Gov. John E. Baldacci said Tuesday he will support the cigarette tax increase as the best available solution to eliminating the $250 million state revenue bond included in the two-year, $5.7 billion state budget to take effect July 1. Like the 8-5 vote on the budget panel Tuesday, the state budget was advanced in March by majority Democrats who believed the $250 million loan was an acceptable alternative to deep spending cuts in state programs.

The proposal now goes to the printer, where it will be assigned an LD number. Legislative leaders essentially abandoned a planned Wednesday adjournment and anticipated debate on the new tax-and-spending package would begin sometime Thursday in the House.

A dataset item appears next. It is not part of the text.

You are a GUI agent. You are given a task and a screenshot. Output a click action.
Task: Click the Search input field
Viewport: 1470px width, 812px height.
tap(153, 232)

Republicans on the panel have prepared their own proposal to reach the $250 million target that relies on severe cuts to state health care services and defers salary increases to state employees. The package also restores numerous proposals that were rejected by Democrats on the Appropriations Committee.

“A lot of our initiatives are about the size of state government and the costs associated with state employees,” said Sen. Richard Nass, R-Acton and the senior Republican on the budget panel.

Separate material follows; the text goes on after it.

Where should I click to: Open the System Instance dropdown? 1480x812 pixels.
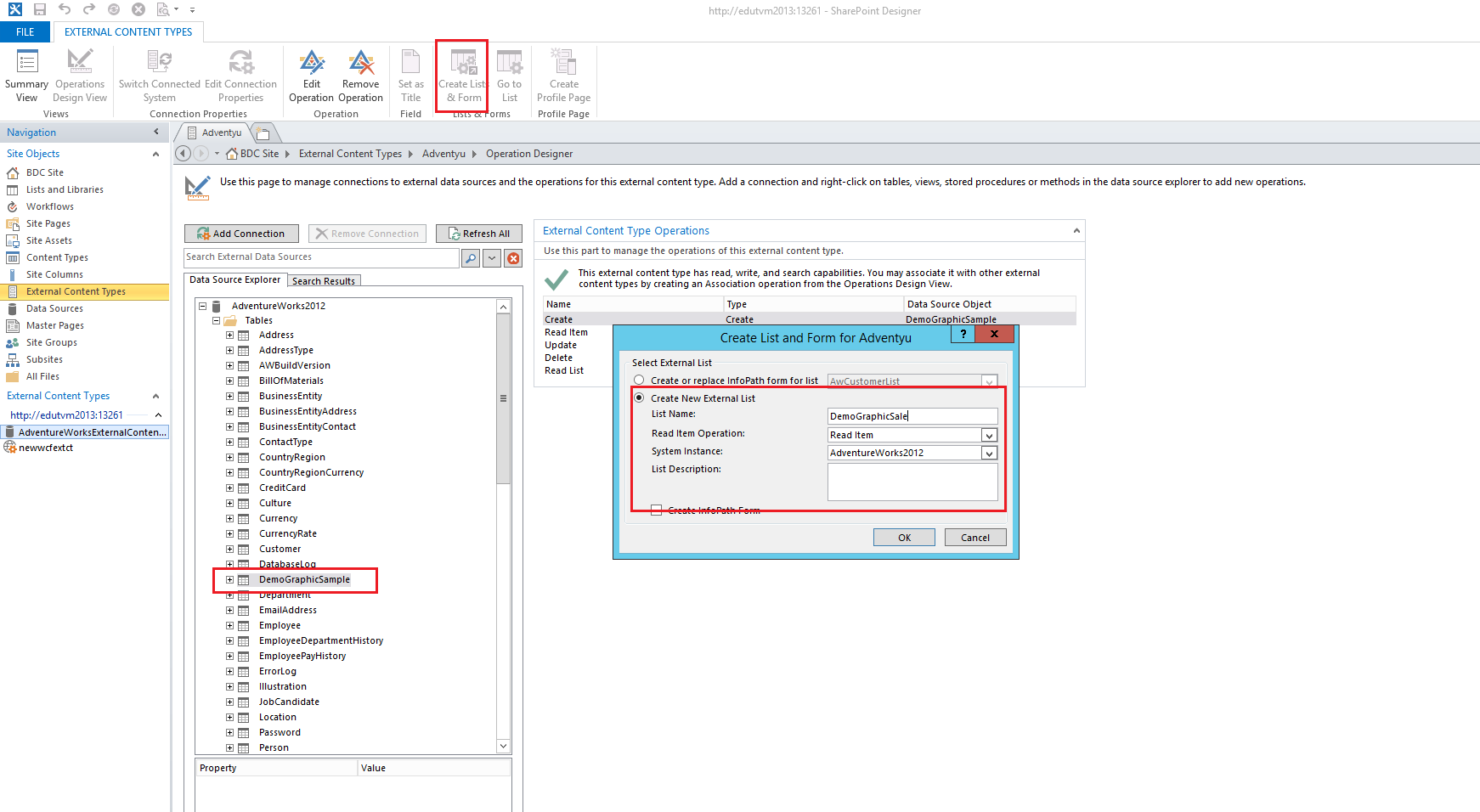click(988, 452)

Republicans were essentially bypassed by Democrats in March when the majority budget was passed. The GOP responded by launching a people’s veto of the borrowing component with the hope of overturning the provision at the ballot box in November. About 40,000 of the required 51,000 signatures have been gathered, according to Sen. Peter Mills, R-Skowhegan. In response to Tuesday’s vote by the Appropriations Committee, Mills indicated final approval by the Legislature of either proposal to eliminate the borrowing provision of the budget was all that was needed to terminate the people’s veto effort.

“When it looks like this has passed in the House and Senate, we’ll declare victory and the signature-gathering effort will stop,” Mills said.

In a closely divided House and Senate, however, such conclusions cannot be presumed lightly. Republicans and some Democrats were not sure how the majority report from Appropriations would be received by rank-and-file Democrats in the House. The Democratic plan:

. Cuts $10.4 million from mental health programs by revamping the delivery of those services.

. Saves $5.9 million by delaying school construction projects by one year.

. Cuts $2.2 million from the DirgoHealth program.

. Cuts $5.5 million from the Veterans Tax Reimbursement program.

. Cuts about $7.2 million from the Business Equipment Tax Reimbursement program.

By contrast, the GOP plan:

. Delays $20 million in state employee salary increases until the next budget cycle.

. Cuts $20 million in health care services to poor working Mainers.

. Transfers $32 million from the DirigoHealth program to the General Fund, leaving DirigoHealth with a balance of about $6 million.

. Eliminates the governor’s Office of Health Policy and Finance with a $2 million deappropriation.

. Eliminates the reduction to the BETR program proposed by Democrats.

Rotundo said Democrats could not support the level of cuts Republicans wanted to make to the state’s social service programs.

“In order to cut more we were going to have to get into those programs that provide health insurance for some of the poorest people in the state – the working poor,” she said. “We just didn’t want to go there. We did not want to remove thousands of people from programs that were providing them with some kind of health care.”